JAKARTA, KOMPAS.TV - Peneliti Demografi/Ketua DPP PSI Dedek Prayudi menyebut apa yang disampaikan Purbaya itu normal, karena utang Whoosh memang tidak akan dibiayai APBN dan dari awal didanai konsorsium. Maka ia meminta agar pernyataan Menkeu tidak perlu dibenturkan lagi dengan komitmen pembiayaan Whoosh.
Sosiolog Perkotaan Nanyang Technical University Singapore, Prof. Sulfikar Amir menyebut Danantara dan Kementerian Keuangan ini adalah dua entitas di bawah pemerintahan Presiden Prabowo. Implikasi yang paling mendasar dari apa yang terjadi dengan Kereta Cepat. Itu dimulai ketika Direktur KAI itu membuka fakta bahwa PT KAI sekarang itu kolaps. Harus kolaps secara finansial, bleeding, untuk membiayai operasional dari Kereta Cepat yang akhirnya kemudian menggerogoti kemampuan dia melayani layanan-layanan kereta yang lain.

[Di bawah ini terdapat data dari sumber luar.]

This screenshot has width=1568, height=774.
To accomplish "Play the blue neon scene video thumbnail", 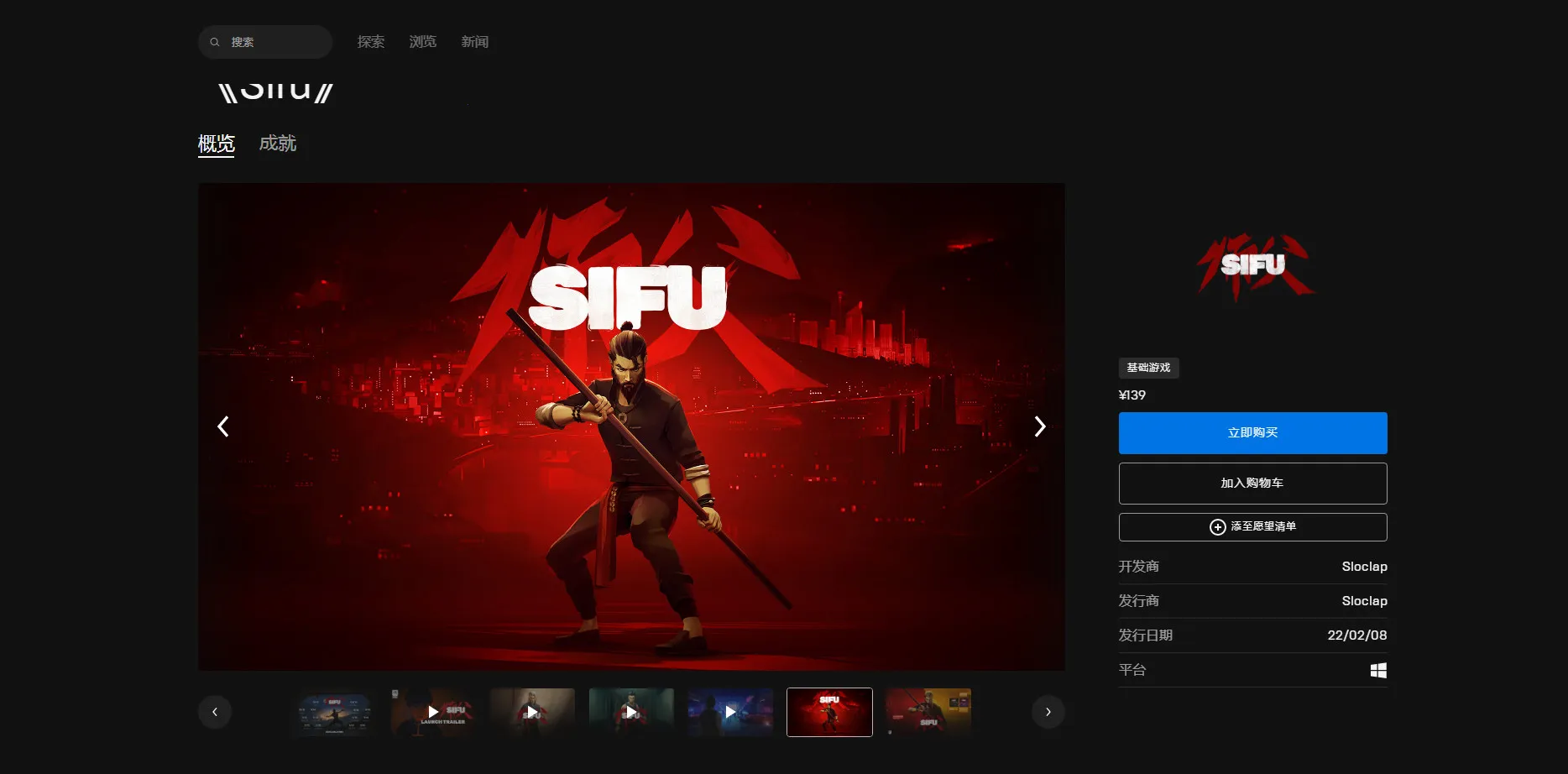I will [730, 712].
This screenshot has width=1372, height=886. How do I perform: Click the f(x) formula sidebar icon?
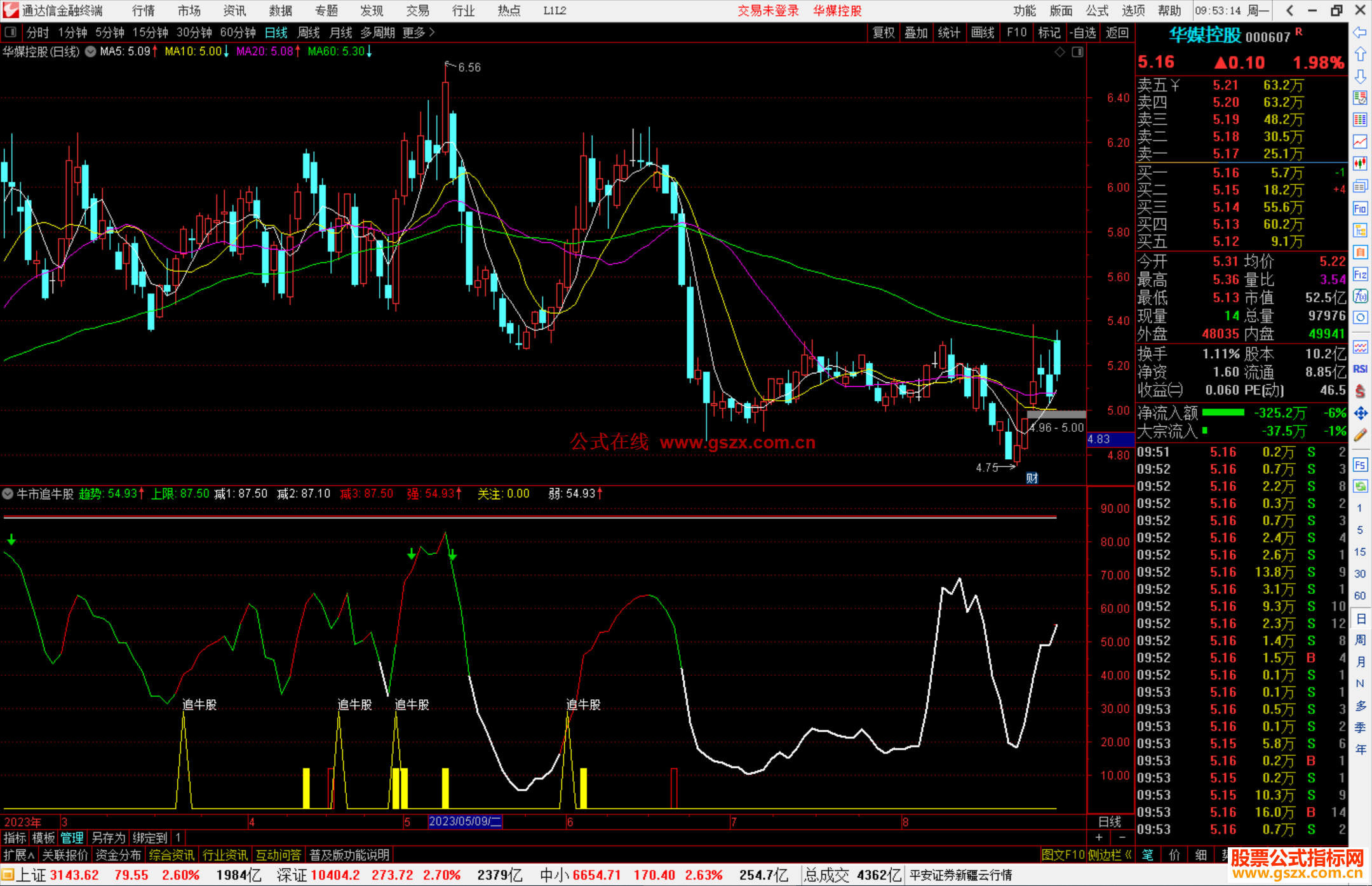pyautogui.click(x=1360, y=296)
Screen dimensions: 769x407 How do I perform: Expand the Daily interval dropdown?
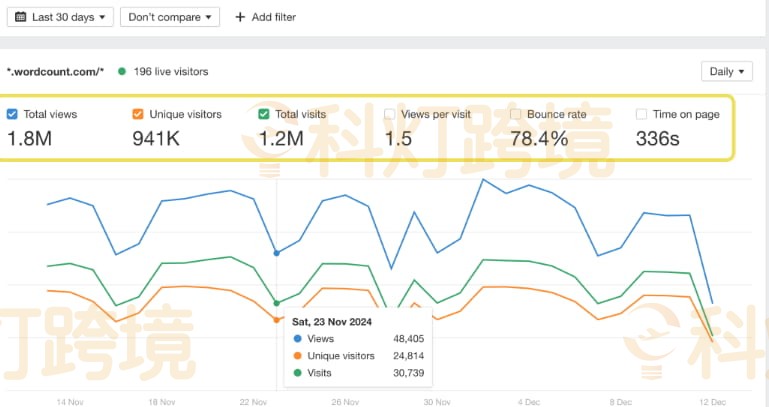pyautogui.click(x=727, y=71)
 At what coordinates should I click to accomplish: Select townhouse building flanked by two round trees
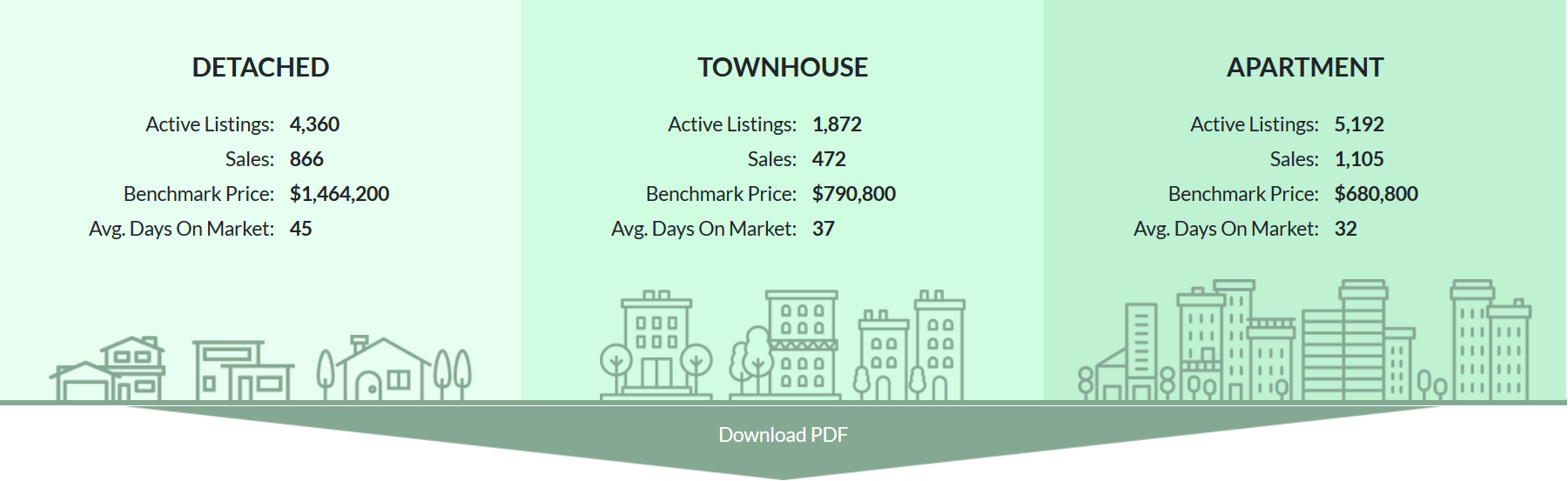click(x=656, y=348)
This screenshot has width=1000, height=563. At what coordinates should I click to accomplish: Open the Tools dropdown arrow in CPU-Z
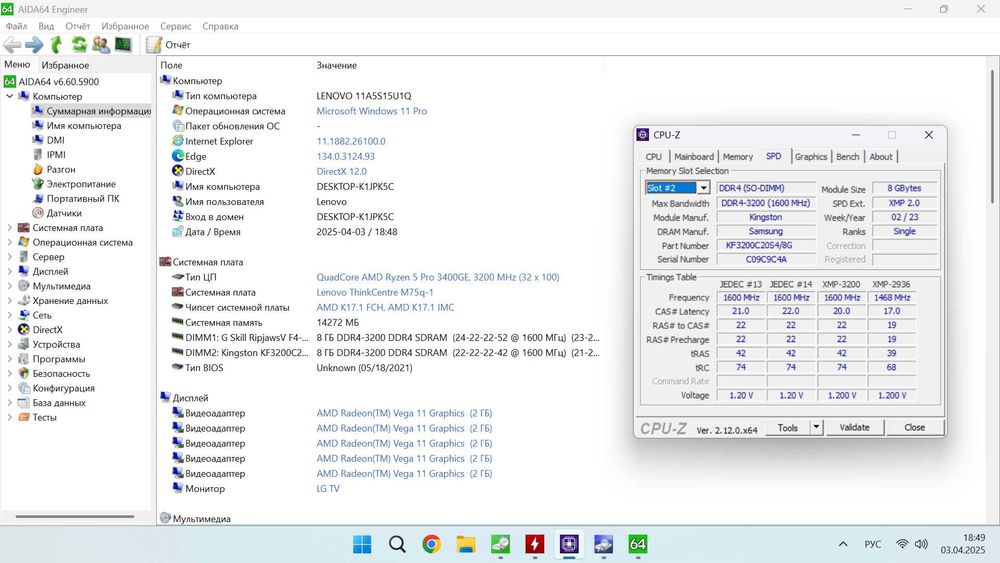[816, 427]
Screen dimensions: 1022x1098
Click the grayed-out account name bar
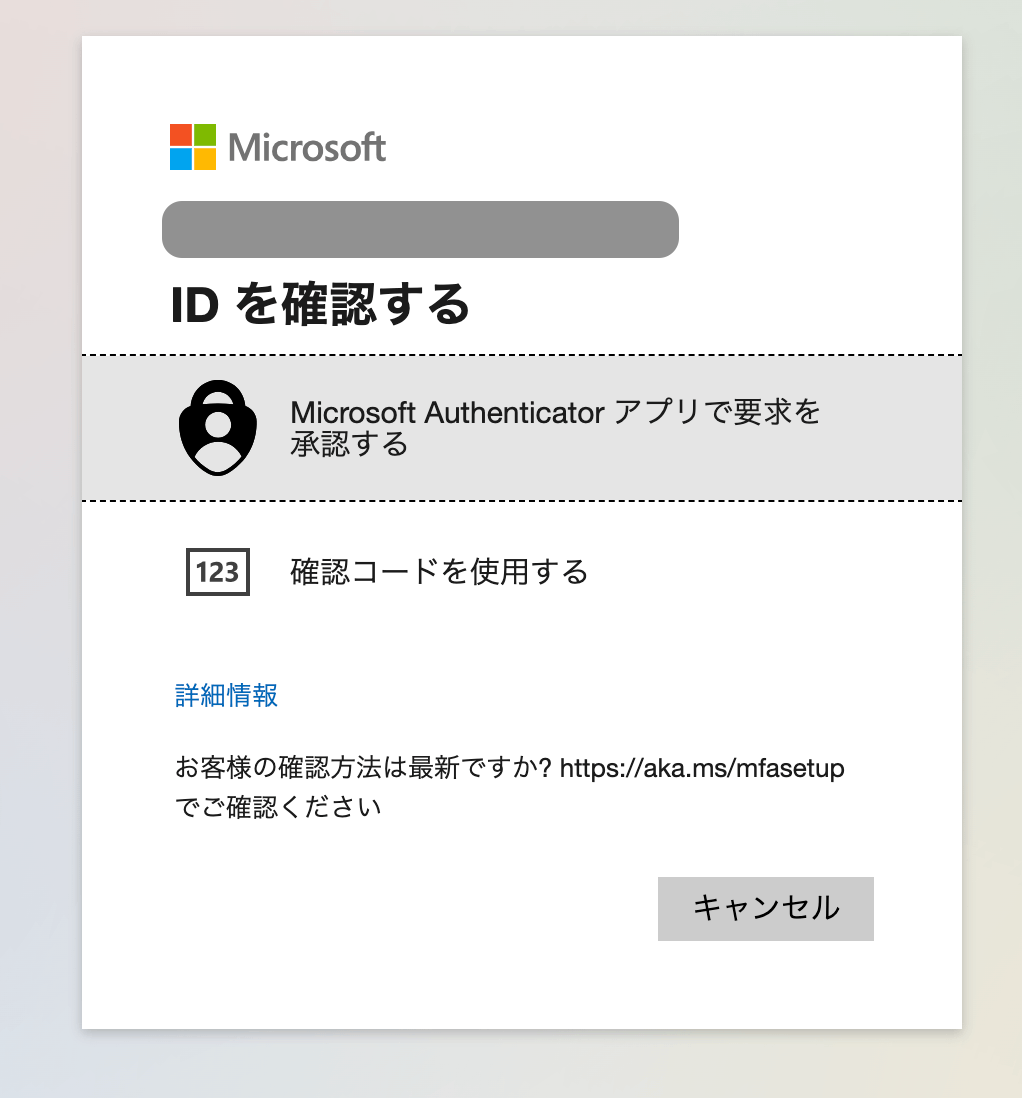tap(420, 229)
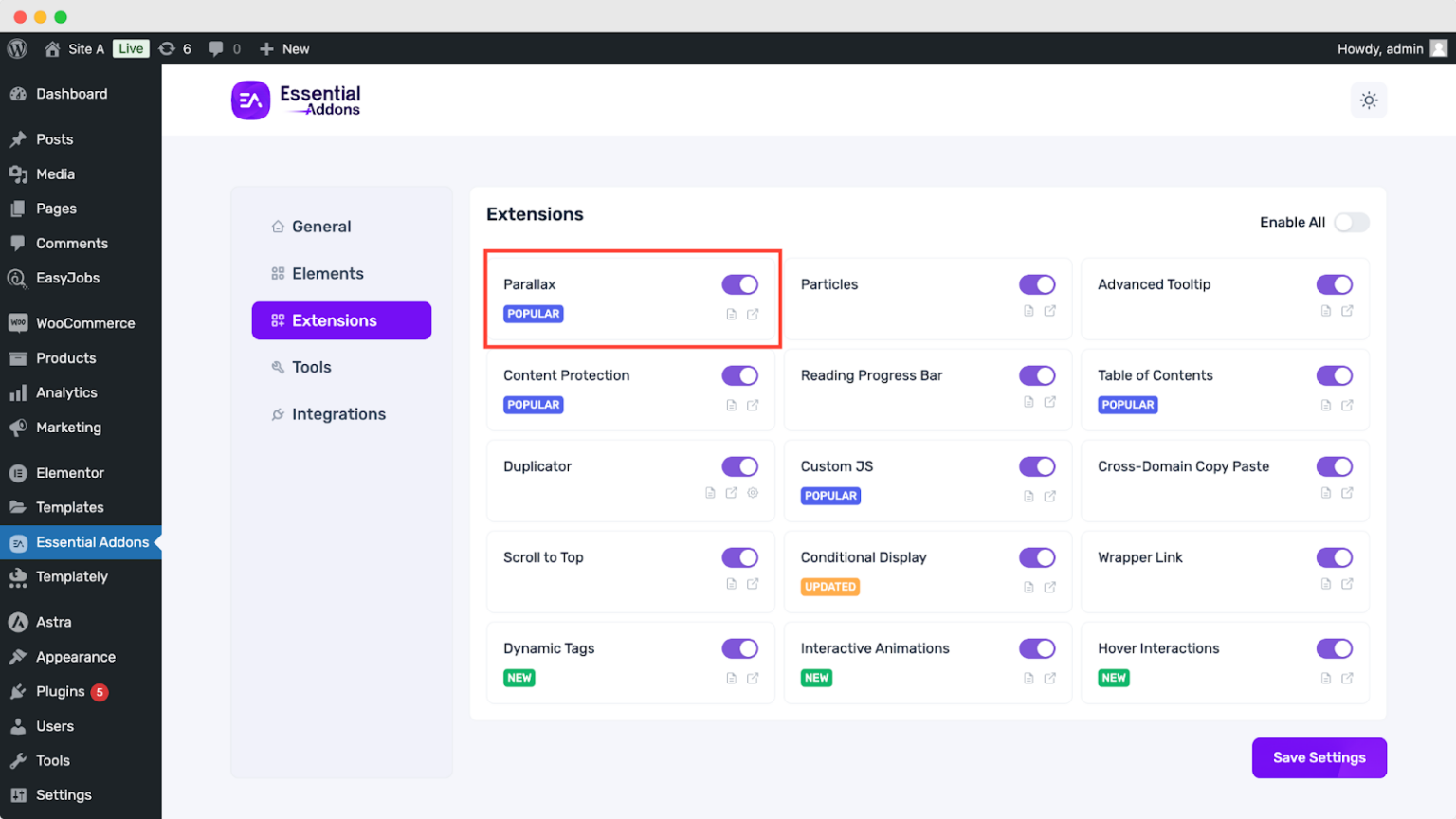Click the light mode sun icon
Viewport: 1456px width, 819px height.
[1368, 100]
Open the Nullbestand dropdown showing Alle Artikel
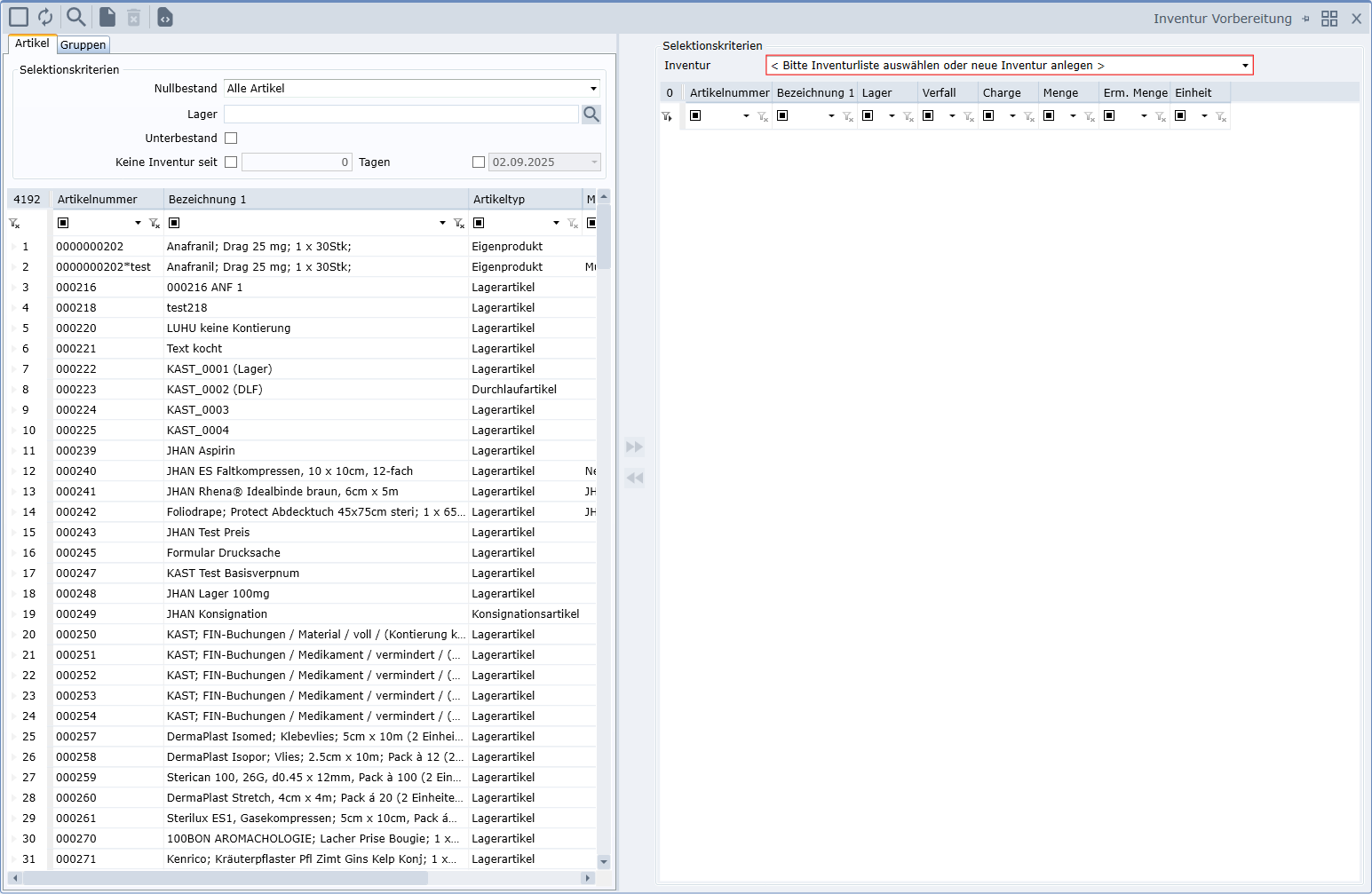The width and height of the screenshot is (1372, 894). click(x=593, y=89)
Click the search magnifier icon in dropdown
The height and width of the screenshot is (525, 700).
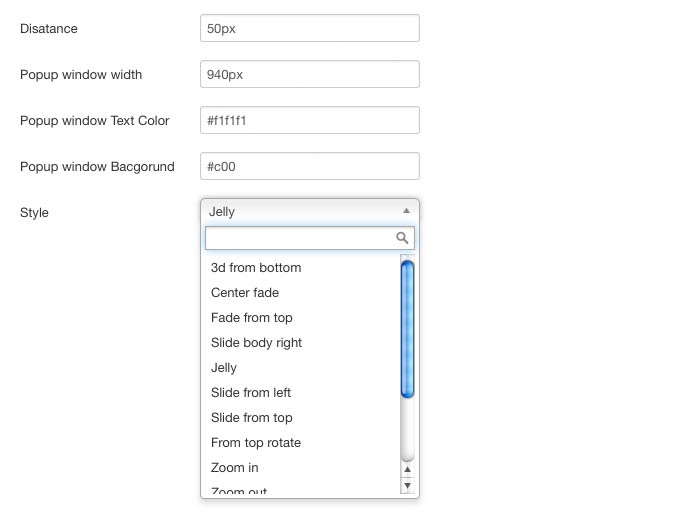[x=402, y=238]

“Apa yang dikatakan oleh Menteri Keuangan Purbaya sebenarnya itu adalah refleksi dari concern Pak Prabowo. Prabowo sendiri kan sudah punya begitu banyak pekerjaan mengurus MBG, Koperasi Merah Putih dan sebagainya gitu. Lalu kemudian ada proyek-proyek masa lalu nih yang membebani, yang kemudian mengejar-ngejar dia terus. Jadi bagaimanapun juga ini menjadi beban finansial sekaligus beban politik buat Prabowo,” ungkapnya.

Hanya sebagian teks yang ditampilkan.